Book group meets Saturday from 9-10:30 Salt & Light. Book: The Correspondent by Virginia Evans. Available on Kindle, Audible, and print
Announcements from the Sr. Warden - Mary Beth Pulsifer
1. Anyone interested in working with us on the We Open Our Doors initiative, let me know. This initiative aims to foster deeper understanding, genuine fellowship, and a shared sense of belonging among the Christian faith communities by inviting participating churches to open their doors for a two hour community open house on selected dates. This idea came out of our recent Outreach workshop as a way to increase our capacity for community outreach through collaboration with other churches.
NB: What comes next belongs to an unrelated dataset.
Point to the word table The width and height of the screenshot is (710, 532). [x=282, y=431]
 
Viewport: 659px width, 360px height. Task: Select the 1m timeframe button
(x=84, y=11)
2. Save the Date - June 6, 1 - 2:30 for our workshop on Immigrant Communities. Here is a description of the Mission of IAJE, one of our facilitators:
"Through grassroots organizing, transformative leadership development, and popular education, IAJE ignites and amplifies the power of Mississippi's immigrant communities, creating a vibrant progressive political home where dreams take flight, voices rise, and families unite to forge a future of justice, dignity, and collective liberation." learn more about IAJE and their programs at visiting www.iaje.us.
3. Two vacancies will be forthcoming on the Mission Committee next year. If you want to know more about it, please talk with Mary Beth.